PROBLEM STATEMENT:
Copy the lines from the one with "This screenshot has" up to and including the one with "coord(823,377)", leaving the pictures out of your answer.

DATA EXTRACT:
— Start —

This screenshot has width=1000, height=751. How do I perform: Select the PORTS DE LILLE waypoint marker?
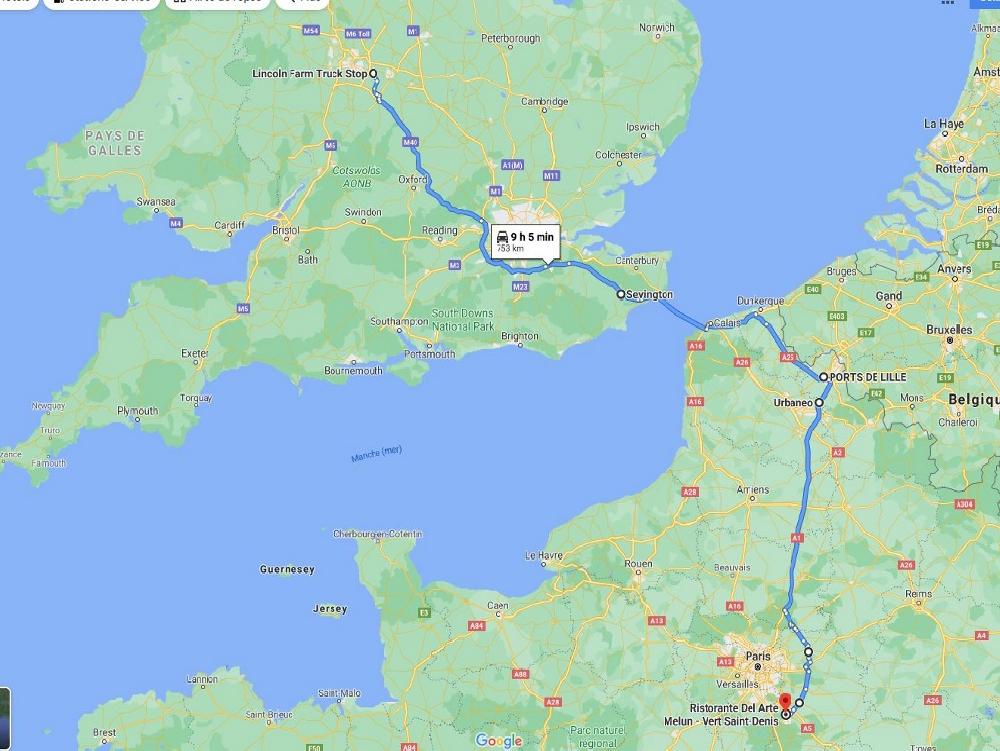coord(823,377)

— End —
— Start —

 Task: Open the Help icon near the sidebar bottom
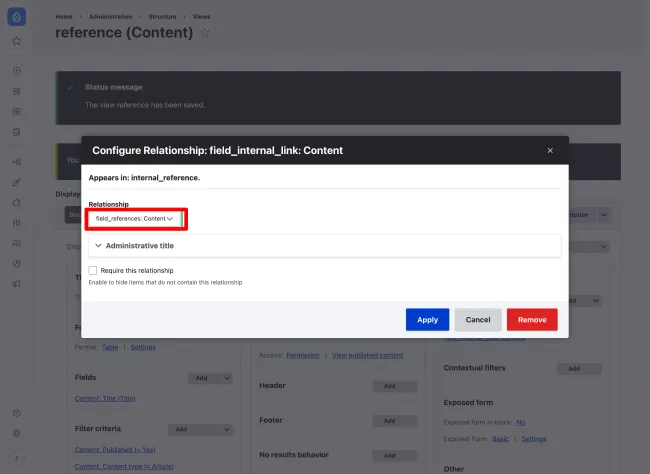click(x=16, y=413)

— End —
— Start —

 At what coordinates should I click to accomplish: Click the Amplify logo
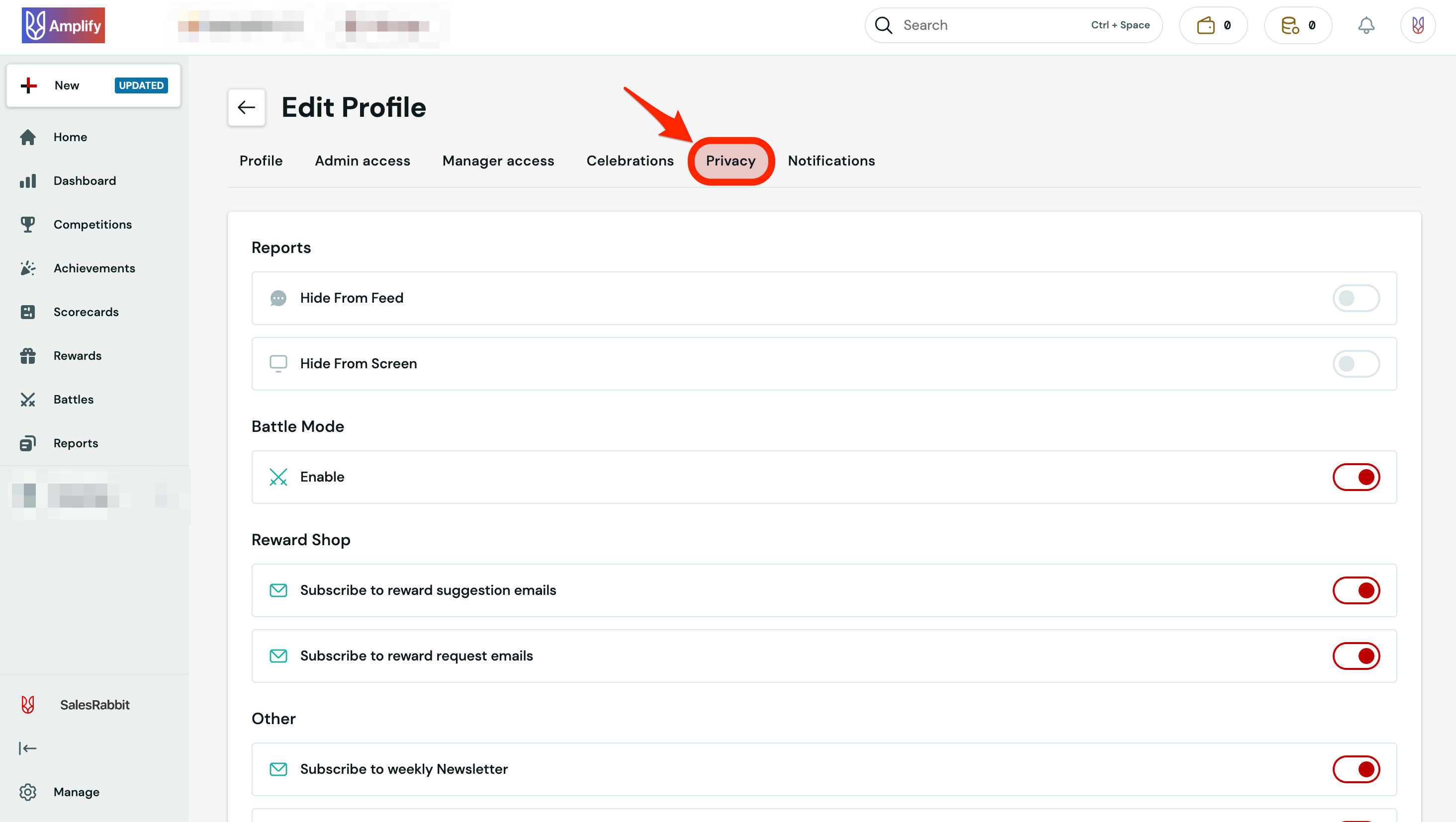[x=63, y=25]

— End —

OUTPUT FOR THIS TASK:
This screenshot has width=1000, height=751. How do I perform: Select the PORTS DE LILLE waypoint marker?
coord(823,377)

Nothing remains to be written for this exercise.